I've been thinking a lot about LLM Evals recently, as in my post on [[What Makes LLM Evals Hard]]. The whole thing brings to mind a short story from Ted Chiang's science fiction story called "Catching Crumbs from the Table", published in Nature in 2002. I find the title and the story itself just a really powerful metaphor, and one which the whole field of LLM Evaluation, whether aware of it or not, is striving to avoid.
In the story, artificial intelligences called "metahumans" have advanced far beyond human capabilities, producing scientific breakthroughs incomprehensible to human researchers.
Human scientists have essentially lost track of their own loop. Now unable to understand or contribute to cutting-edge research, they are all reduced to "catching crumbs" - interpreting pure AI scientific work, reverse-engineering artifacts that are based on advanced principles none of them can fully grasp. Of course, Evals today are done so that we can reduce harm from LLM outputs, but under a fast take-off scenario he manages to draw a very clear outline of the potential problem. A world where humans struggle to evaluate and understand the outputs of artificial minds.

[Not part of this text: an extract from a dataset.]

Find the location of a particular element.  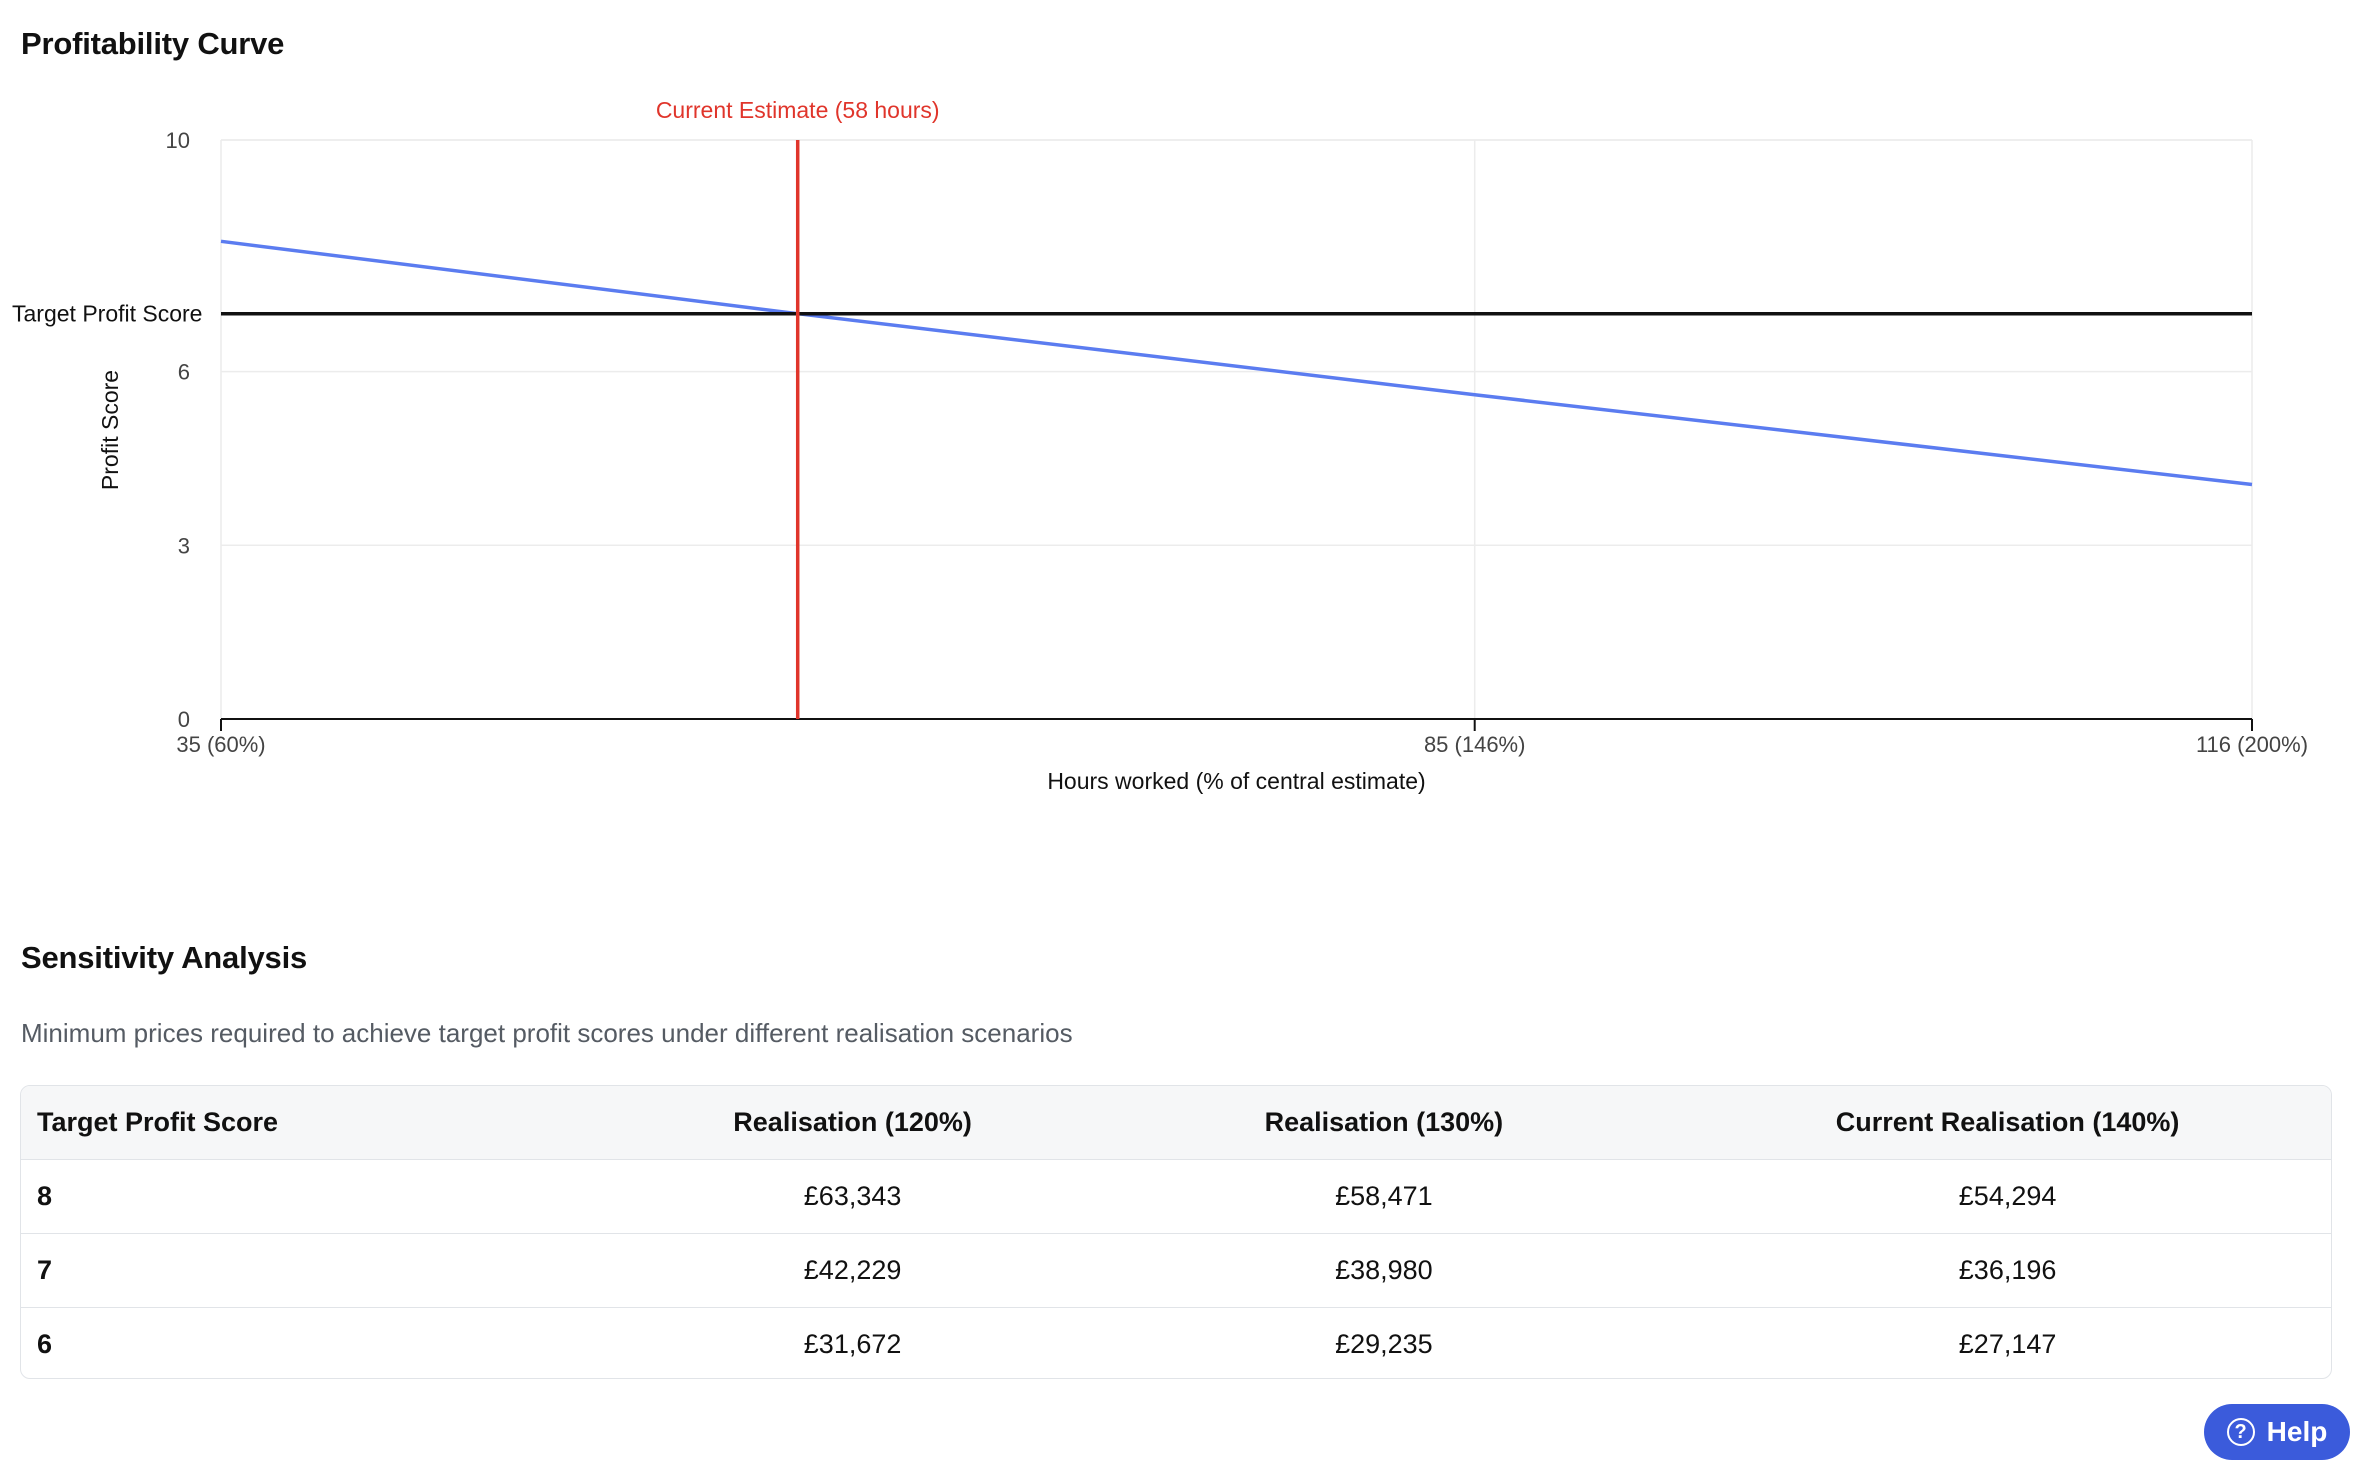

price-cell: £42,229 is located at coordinates (852, 1270).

Although it's just an interesting thought experiment, the scenario showed me just how critical it is to advance our evaluation methodologies in tandem with model development. If we fail to do so, we risk creating a reality where:
1. We can no longer effectively assess the capabilities and limitations of our most advanced models.

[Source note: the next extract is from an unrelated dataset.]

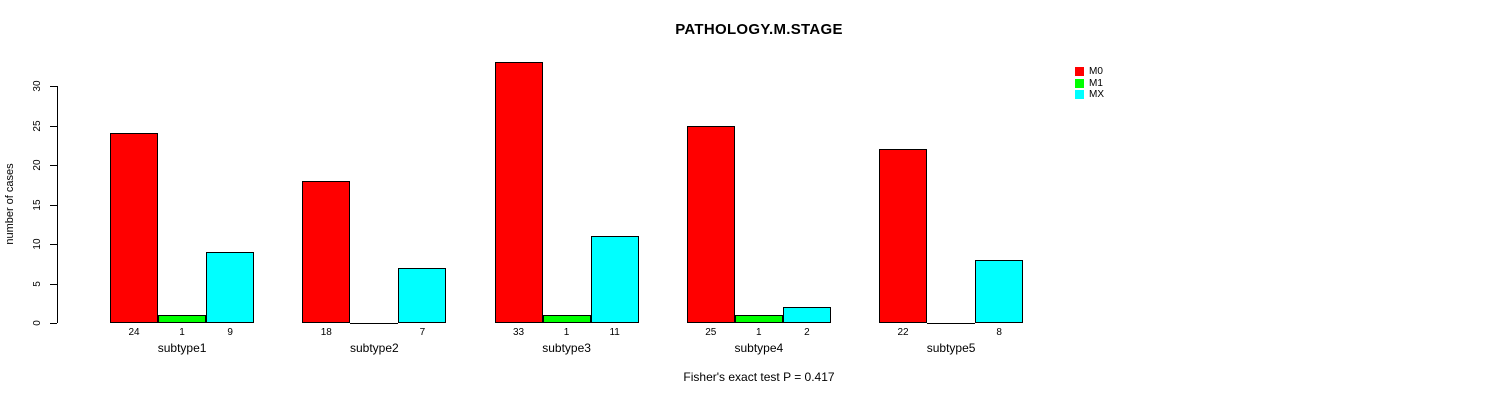  I want to click on bar-value-label-mx-subtype1: 9, so click(230, 332).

2. We struggle to identify potential risks or biases in model outputs.
3. We lose the ability to guide AI development in alignment with human values and needs.
In essence, we risk being left to "catch crumbs" from increasingly inscrutable AI systems, much like the scientists in Chiang's story.
I haven't been a huge singularity/AGI argument fan, but I did feel a sense of this when I was having a conversation with ChatGPT on a subject I know extremely well, and it not only kept up but brought other examples I was not aware of. There is a definitely strange mix of awe and unease at interfacing with a system that seems to possess knowledge beyond one's own. Perhaps it's something we'll all get used to.